FACTS AND PROCEEDINGS
The facts of this case are not in dispute. At all times relevant to this incident, Holiday Alaska operated twenty-six convenience stores within the state and held tobacco business license endorsements for all of these stores.2 Between March 25, 2006 and March 10, 2009, six employees at five Holiday retail outlets were cited for violating AS 11.76.100. Two of the employees went to trial and were convicted (Cook and Rodriguez), 3 one was found guilty by default after failing to appear (Oliver, though her attorney was present), and three pled guilty (Hapoff, Mikel, and Odden).4 Five of the six were represented by counsel provided by Holiday.5 The convictions carry a $300 fine against each employee.
Each conviction also triggered separate administrative actions against the employer licensee under AS 43.70.075, which provides that if either the endorsement holder or his employee "has been convicted of violating AS 11.76.100…the department shall impose a civil penalty as set out in this subsection."6 Upon receiving notice of the convictions, the Division notified each retail outlet that its tobacco endorsement would be suspended for twenty days and a civil fine of $300 imposed. Holiday indicated it would defend itself and requested hearings in each case, which were granted, consolidated, and conducted by an Administrative Law Judge (ALJ). During the proceedings, Holiday attempted to assert various constitutional challenges through summary judgment motions, which the ALJ denied because he could not "rule on a constitutional challenge that seeks to nullify a statute" in a disciplinary hearing.7However, Holiday was allowed to present evidence relevant to its constitutional challenges in order to construct a factual record upon which to base an appeal.8
At the hearing, Holiday did not dispute the factual circumstances underlying any of the convictions, nor the fact that the employees had been convicted of selling tobacco to a minor. This is important because, under the current statutory scheme Holiday challenges here, an employee's conviction under AS 11.76.100 creates a rebuttable presumption of negligence—and therefore liability—in the licensee's administrative hearing.9 Thus, Holiday began its hearing with a presumption of liability to overcome in each case. Under sections (m)(5) and (w), however, Holiday had the opportunity to present "clear and convincing evidence" to "overcome the rebuttable presumption established" by the conviction.10 Whether this evidence can be used for the purposes of exculpating the licensee entirely or only as a mitigating factor to reduce any penalty is one of the issues in this case.

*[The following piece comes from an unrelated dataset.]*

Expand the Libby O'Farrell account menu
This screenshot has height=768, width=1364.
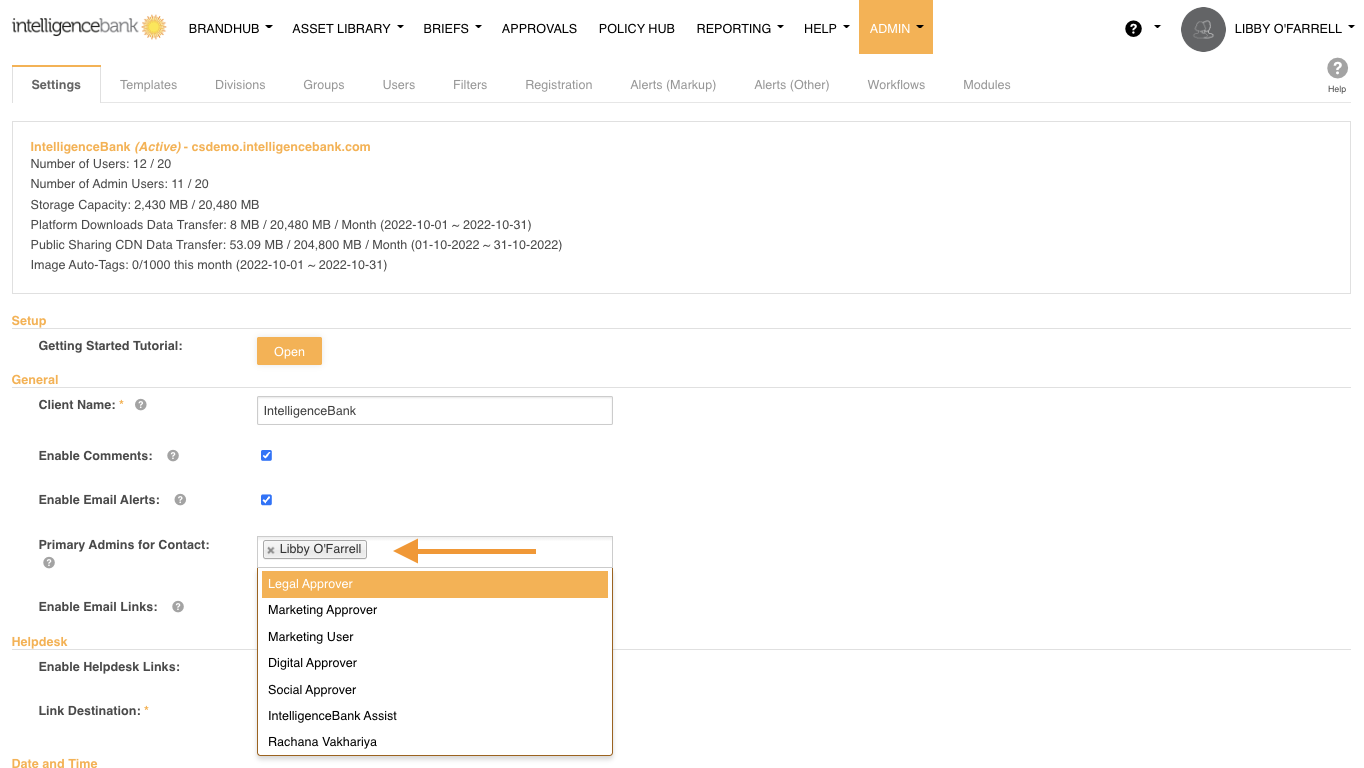point(1294,28)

Holiday presented substantial evidence on its "zero-tolerance" polices regarding underage tobacco sales, which include education programs for new employees, incentives for passing government sting operations, and immediate termination of any employees who fail such tests. It presented very little or no specific evidence on the factual circumstances of the individual sales that triggered each administrative action.11
The ALJ considered Holiday's internal procedures as evidence justifying a mitigation of the penalty, 12 but did not consider these policies as evidence that rebutted liability entirely. Accordingly, he concluded that Holiday had not overcome the presumption of negligence regarding the sales themselves, and was liable for six violations of AS 43.70.075.13 He recommended suspension in each case, but recommended a reduction from twenty to thirteen days in three of the six instances based on the evidence regarding internal efforts at compliance. The Commissioner adopted the recommendations, and Holiday appealed to this court. Though Holiday raised several other challenges to the statutory scheme during the adjudication, 14 the due process argument is the sole point still remaining on appeal.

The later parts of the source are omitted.